%%

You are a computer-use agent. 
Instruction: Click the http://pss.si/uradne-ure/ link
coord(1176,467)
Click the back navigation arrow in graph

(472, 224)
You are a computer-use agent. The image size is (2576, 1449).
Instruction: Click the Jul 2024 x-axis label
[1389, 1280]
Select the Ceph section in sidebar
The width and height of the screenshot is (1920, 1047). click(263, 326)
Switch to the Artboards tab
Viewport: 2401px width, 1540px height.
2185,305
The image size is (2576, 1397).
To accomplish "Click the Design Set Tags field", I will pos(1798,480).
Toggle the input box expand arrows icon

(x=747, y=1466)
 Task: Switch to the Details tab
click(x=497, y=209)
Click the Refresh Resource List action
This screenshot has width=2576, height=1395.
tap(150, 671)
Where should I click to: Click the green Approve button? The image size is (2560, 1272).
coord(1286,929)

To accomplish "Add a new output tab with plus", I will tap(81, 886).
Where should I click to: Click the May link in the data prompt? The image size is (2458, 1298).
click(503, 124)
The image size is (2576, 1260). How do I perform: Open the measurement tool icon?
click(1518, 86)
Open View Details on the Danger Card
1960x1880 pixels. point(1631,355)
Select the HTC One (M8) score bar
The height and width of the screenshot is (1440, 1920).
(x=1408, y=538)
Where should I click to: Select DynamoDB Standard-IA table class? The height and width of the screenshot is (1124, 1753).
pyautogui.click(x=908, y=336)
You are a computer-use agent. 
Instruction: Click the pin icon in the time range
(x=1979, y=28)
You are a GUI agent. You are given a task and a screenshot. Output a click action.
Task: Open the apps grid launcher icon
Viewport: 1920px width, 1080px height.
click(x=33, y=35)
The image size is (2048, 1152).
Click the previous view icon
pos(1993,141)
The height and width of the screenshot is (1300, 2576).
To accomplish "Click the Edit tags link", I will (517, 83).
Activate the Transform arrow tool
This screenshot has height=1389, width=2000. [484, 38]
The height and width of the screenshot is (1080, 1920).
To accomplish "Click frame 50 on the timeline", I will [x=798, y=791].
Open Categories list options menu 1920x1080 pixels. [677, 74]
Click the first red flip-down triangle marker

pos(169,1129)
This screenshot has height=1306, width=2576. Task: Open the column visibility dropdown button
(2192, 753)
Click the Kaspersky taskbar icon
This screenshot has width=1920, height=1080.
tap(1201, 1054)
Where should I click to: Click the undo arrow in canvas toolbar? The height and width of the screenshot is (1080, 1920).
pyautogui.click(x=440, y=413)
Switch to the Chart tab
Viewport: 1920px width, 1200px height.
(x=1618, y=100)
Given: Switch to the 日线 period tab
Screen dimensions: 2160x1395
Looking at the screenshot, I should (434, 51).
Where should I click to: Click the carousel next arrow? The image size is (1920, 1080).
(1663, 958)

%%

▶ **Your goal**
Write every record out again, unaltered.

▶ **Written answer**
You are a computer-use agent. 
Instruction: Click the http://pss.si/uradne-ure/ link
coord(1176,467)
Click the back navigation arrow in graph

(472, 224)
You are a computer-use agent. The image size is (2576, 1449).
Instruction: Click the Jul 2024 x-axis label
[1389, 1280]
Select the Ceph section in sidebar
The width and height of the screenshot is (1920, 1047). click(263, 326)
Switch to the Artboards tab
Viewport: 2401px width, 1540px height.
2185,305
The image size is (2576, 1397).
To accomplish "Click the Design Set Tags field", I will pos(1798,480).
Toggle the input box expand arrows icon

(x=747, y=1466)
 Task: Switch to the Details tab
click(x=497, y=209)
Click the Refresh Resource List action
This screenshot has width=2576, height=1395.
tap(150, 671)
Where should I click to: Click the green Approve button? The image size is (2560, 1272).
coord(1286,929)

To accomplish "Add a new output tab with plus", I will tap(81, 886).
Where should I click to: Click the May link in the data prompt? The image size is (2458, 1298).
click(503, 124)
The image size is (2576, 1260). How do I perform: Open the measurement tool icon?
click(1518, 86)
Open View Details on the Danger Card
1960x1880 pixels. point(1631,355)
Select the HTC One (M8) score bar
The height and width of the screenshot is (1440, 1920).
(x=1408, y=538)
Where should I click to: Select DynamoDB Standard-IA table class? The height and width of the screenshot is (1124, 1753).
pyautogui.click(x=908, y=336)
You are a computer-use agent. 
Instruction: Click the pin icon in the time range
(x=1979, y=28)
You are a GUI agent. You are given a task and a screenshot. Output a click action.
Task: Open the apps grid launcher icon
Viewport: 1920px width, 1080px height.
click(x=33, y=35)
The image size is (2048, 1152).
Click the previous view icon
pos(1993,141)
The height and width of the screenshot is (1300, 2576).
To accomplish "Click the Edit tags link", I will (517, 83).
Activate the Transform arrow tool
This screenshot has height=1389, width=2000. [484, 38]
The height and width of the screenshot is (1080, 1920).
To accomplish "Click frame 50 on the timeline", I will [x=798, y=791].
Open Categories list options menu 1920x1080 pixels. [677, 74]
Click the first red flip-down triangle marker

pos(169,1129)
This screenshot has height=1306, width=2576. Task: Open the column visibility dropdown button
(2192, 753)
Click the Kaspersky taskbar icon
This screenshot has width=1920, height=1080.
tap(1201, 1054)
Where should I click to: Click the undo arrow in canvas toolbar? The height and width of the screenshot is (1080, 1920).
pyautogui.click(x=440, y=413)
Switch to the Chart tab
Viewport: 1920px width, 1200px height.
(x=1618, y=100)
Given: Switch to the 日线 period tab
Screen dimensions: 2160x1395
Looking at the screenshot, I should (434, 51).
Where should I click to: Click the carousel next arrow? The image size is (1920, 1080).
(1663, 958)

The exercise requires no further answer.